Whatever the exact history, the lot number designation with a date code came to Seagate from Imprimis, possibly specifically from the Oklahoma City branch of CDC/Imprimis. It was used for some, typically high-end, Imprimis and Seagate drives at least since 1989 or 1990.
Seagate appears to have stopped using the lot number labeling after their circa 2011 rebrand, though it remained in use for existing models until those went out of production. Seagate’s current (as of 2020) enterprise drives usually have a straightforward DOM (Date Of Manufacture) label.

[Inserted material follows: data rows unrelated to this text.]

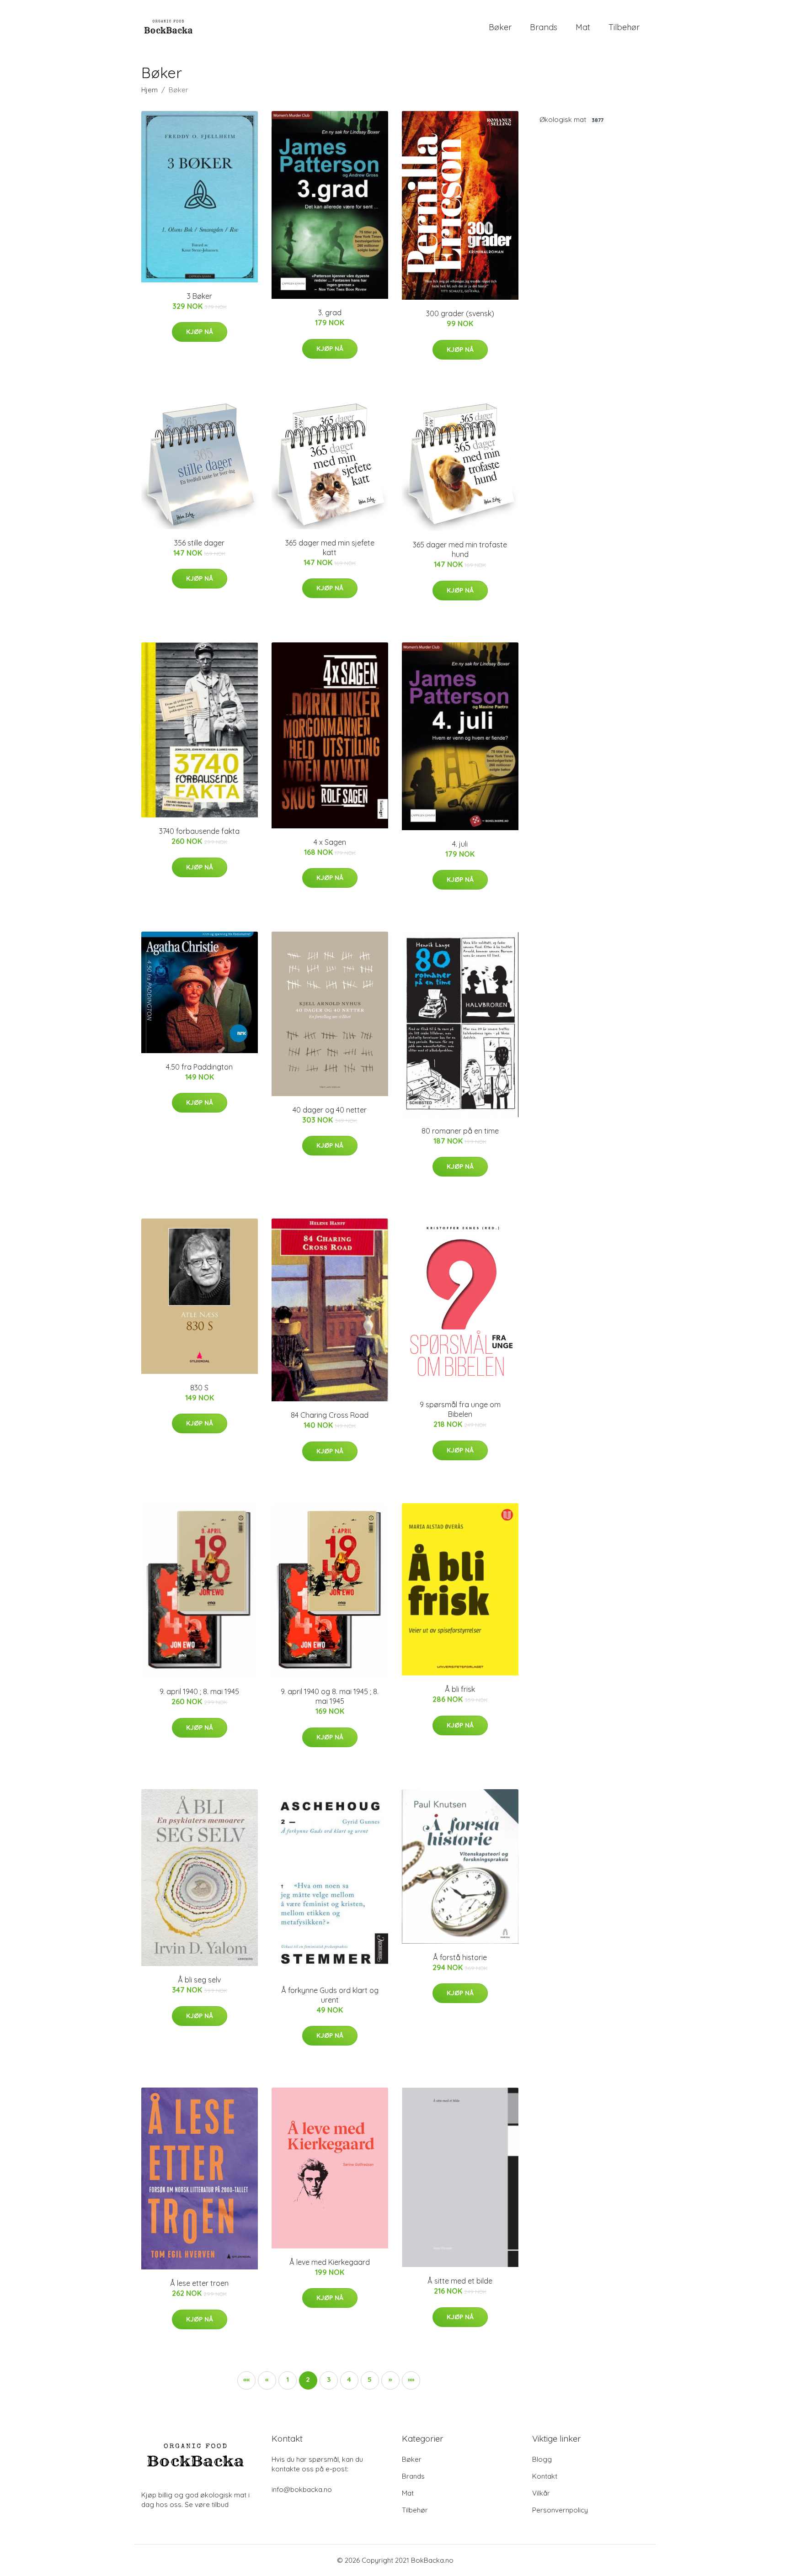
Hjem (149, 89)
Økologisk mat (571, 119)
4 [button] (349, 2379)
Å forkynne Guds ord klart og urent (330, 1995)
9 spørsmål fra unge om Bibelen (460, 1409)
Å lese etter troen (199, 2283)
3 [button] (329, 2379)
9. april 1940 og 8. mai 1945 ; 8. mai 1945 (330, 1696)
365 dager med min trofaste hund (460, 549)
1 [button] (287, 2379)
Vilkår (541, 2493)
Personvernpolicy (560, 2510)
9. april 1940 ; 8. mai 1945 (199, 1691)
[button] (246, 2380)
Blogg (542, 2459)
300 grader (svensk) (460, 313)
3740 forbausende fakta (199, 831)
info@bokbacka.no (302, 2489)
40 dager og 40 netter (330, 1109)
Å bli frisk (460, 1689)
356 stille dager (199, 542)
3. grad (330, 312)
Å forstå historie (460, 1957)
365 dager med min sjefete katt (329, 547)
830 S (199, 1387)
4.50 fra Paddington (199, 1066)
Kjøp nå (199, 332)
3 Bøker (199, 296)
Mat (583, 27)
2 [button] (308, 2379)
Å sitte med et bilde (459, 2280)
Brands (543, 27)
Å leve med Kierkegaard (329, 2262)
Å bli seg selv (199, 1979)
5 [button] (370, 2379)
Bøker (500, 27)
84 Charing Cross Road (329, 1415)
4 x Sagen (330, 842)
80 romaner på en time (460, 1130)
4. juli (460, 843)
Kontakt (544, 2476)
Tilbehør (624, 27)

Maybe some day someone finds all the missing pieces and puts together HDD family trees for the manufacturers, which remain to these days. I’m curious, whether these Swift-related drives were further developed into the Hawk family of Seagate drives or was this a different design.

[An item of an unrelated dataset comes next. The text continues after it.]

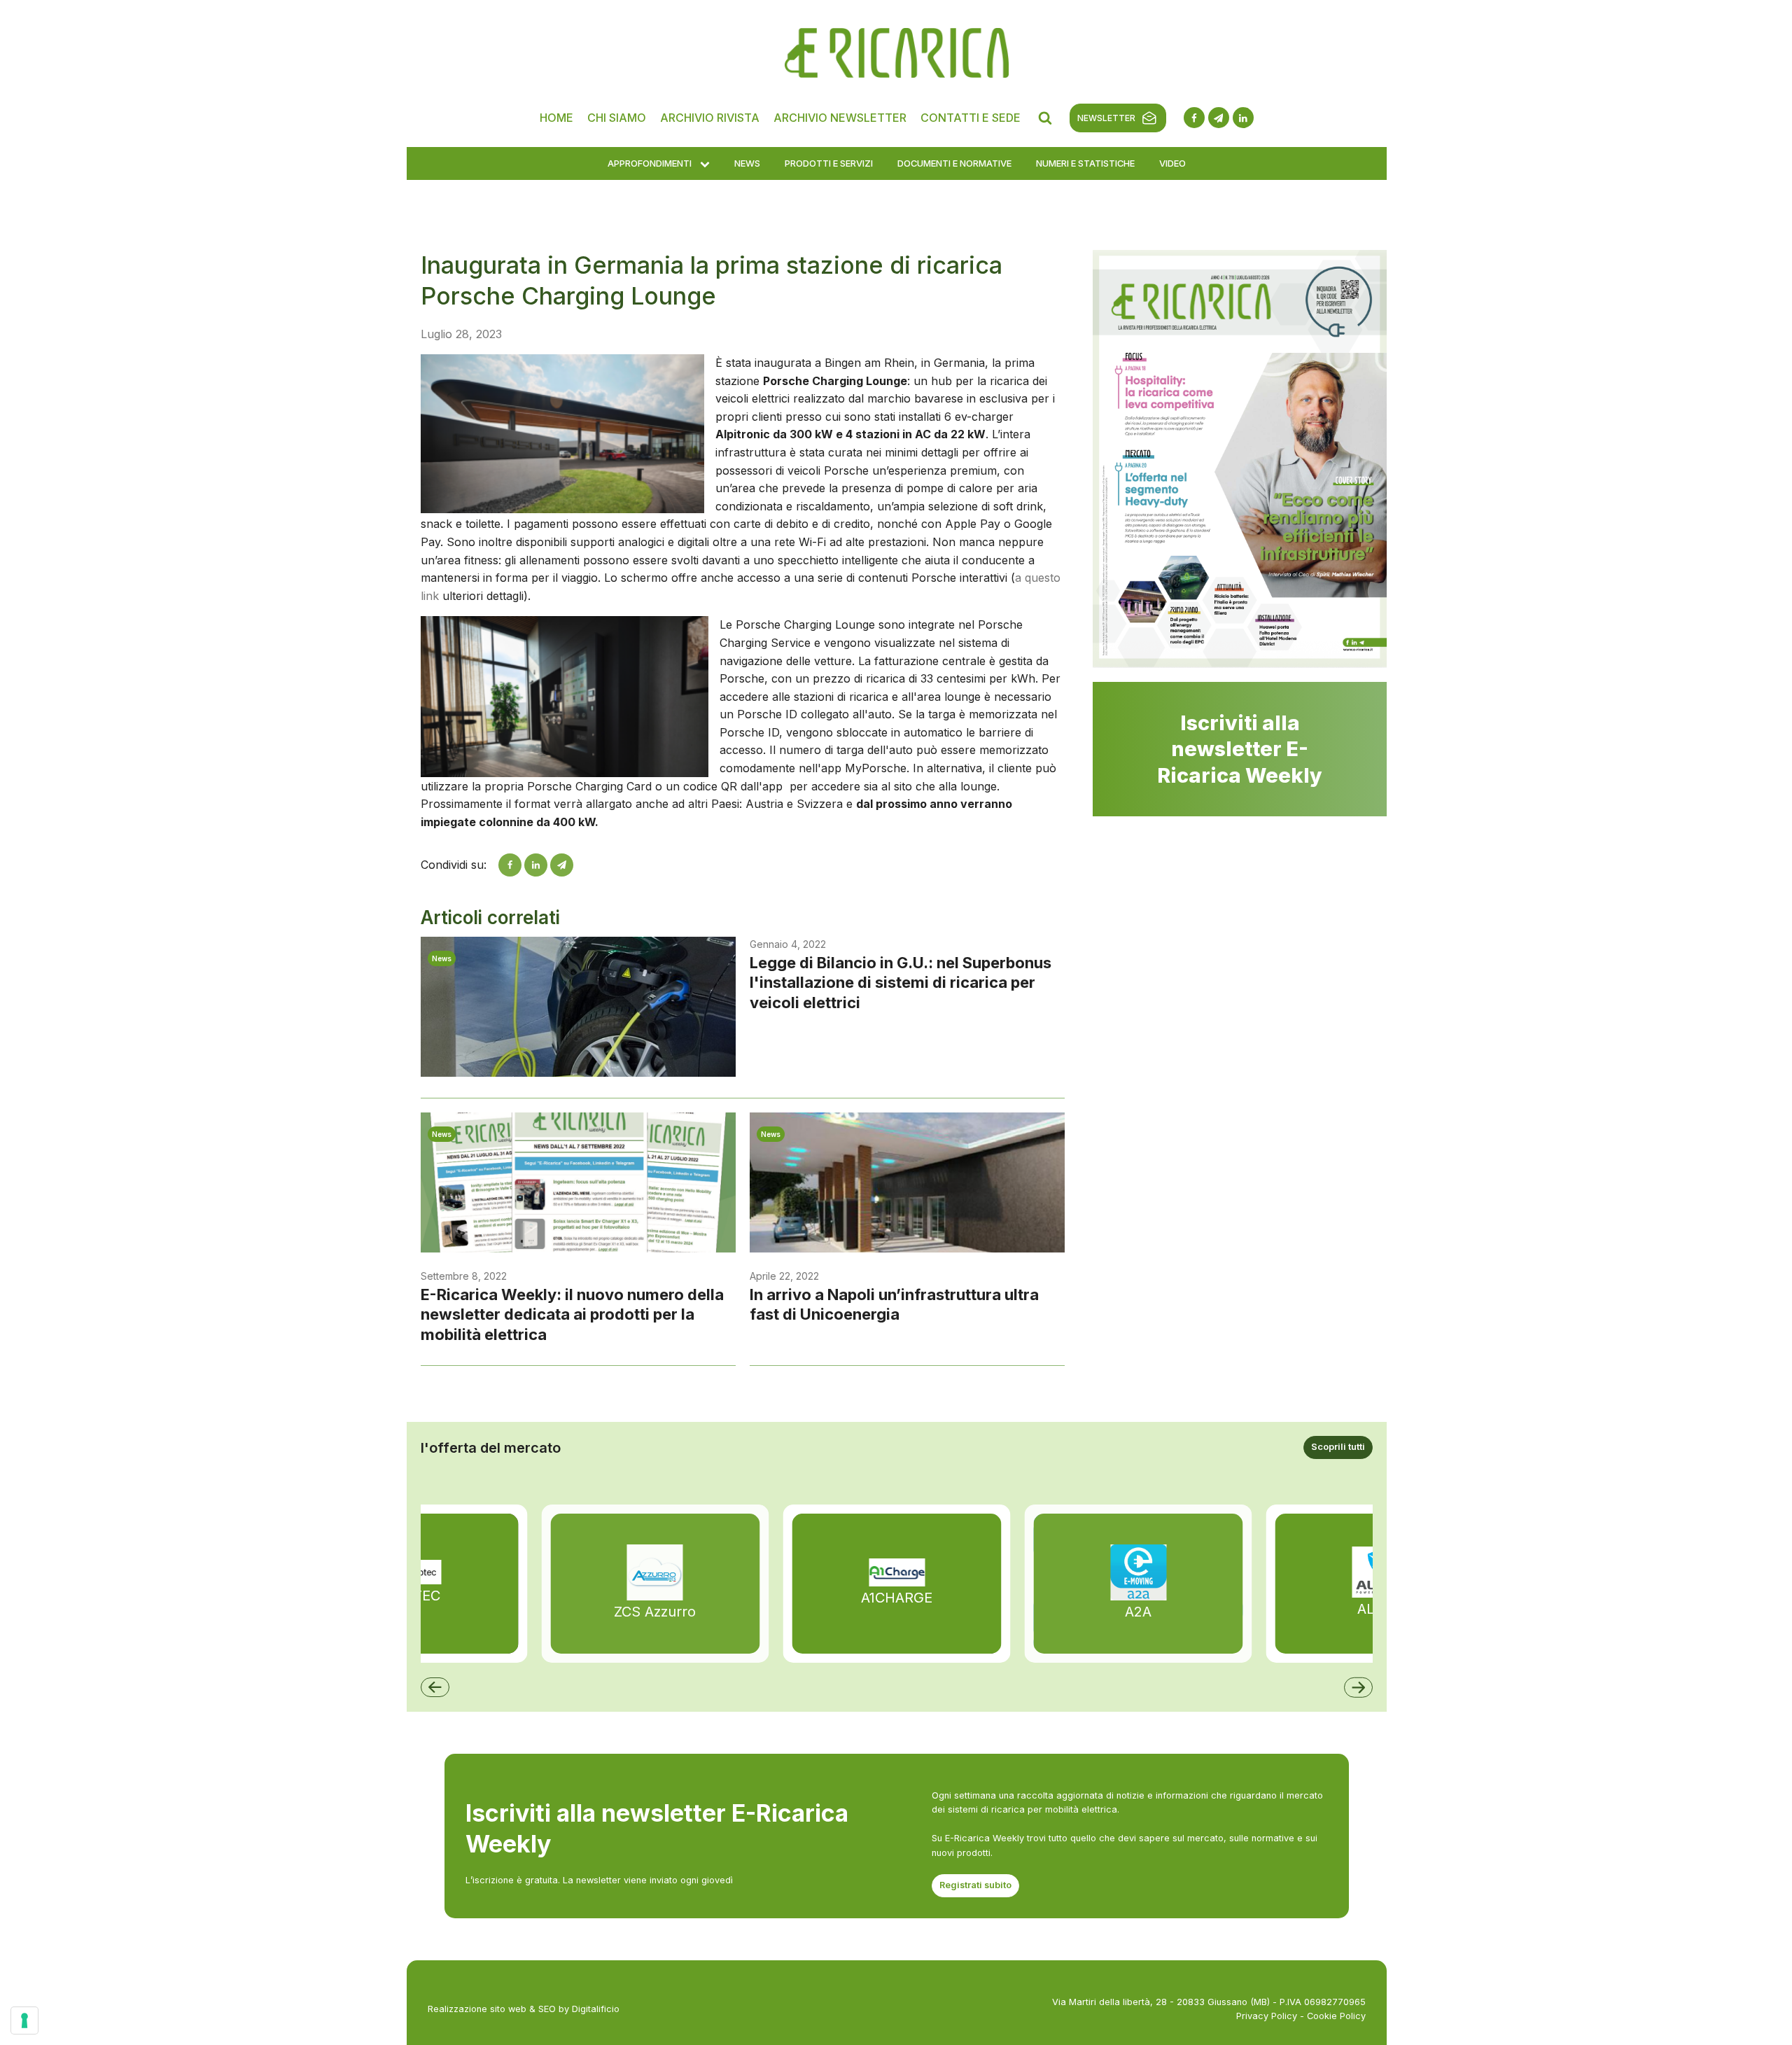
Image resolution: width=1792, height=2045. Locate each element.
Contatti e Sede (970, 118)
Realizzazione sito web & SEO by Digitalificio (524, 2009)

I unfortunately don’t have enough insight into this, but it is a great question. There is not a lot of public information, and I wish there were more.
My guess is that Hawk probably is an updated Swift. As far as I can tell, Hawk replaced the Swift family drives in Seagate’s lineup in 1993-1994 as their mid-range drive. Not a high performance drive like the Barracuda, and not a huge capacity drive like the Elite, but also a notch above a “consumer” drive.
The best source of public information would be the Disk/Trend Reports which covered the whole storage industry from 1977 to 1999. I downloaded PDF versions of those about 4 years again. I believe they were posted by the Computer History Museum. I can’t find a link to the archive now.
It would take a lot of effort to go through the company list and find which companies purchased which drive technologies without having a company go out of business. Most of the designs purchased would be obsolete in a few years and completely new designs would be needed anyway.
Would you be willing to share those PDFs? I see plenty of references to the publication (“DISK/TREND Report” appears to have been the canonical name) but no sign of the actual old issues.
There is this but the site’s front page does not look terribly promising.
I have no problem with sharing since I am fairly certain that the CHM was publicly releasing them. I do have a slight logistical problem of a very unreliable upstream router that will make it difficult to send the collective almost 1GB rapidly.
If it would help, I can set up FTP upload on this site.
I lost the contact information but point me at the destination and I will begin the process of sending.
misconfigured Lazy Load wordpress Plugin?
Mixed Content: The page at ‘https …../’ was loaded over HTTPS, but requested an insecure image ‘http:…..10/PA200937-768×576.jpg’. This request has been blocked; the content must be served over HTTPS.
wp-emoji-release.min.js also points at http address and doesnt load, not that anyone needs it
Which URL exactly are you visiting? What browser?
/emulating-etherlink/ , Chrome/87.0.4280.66
It most likely happens only on long posts where the plugin decides to delay loading assets. Mozilla says:
>If your website delivers HTTPS pages, all active mixed content delivered via HTTP on this pages will be blocked by default. … Passive mixed content is displayed by default
so anything js triggers cant be mixed
Ah, with all the caching going on it probably depends on exactly who loads which page when. Thanks for the report, I’ll see if I can figure it out.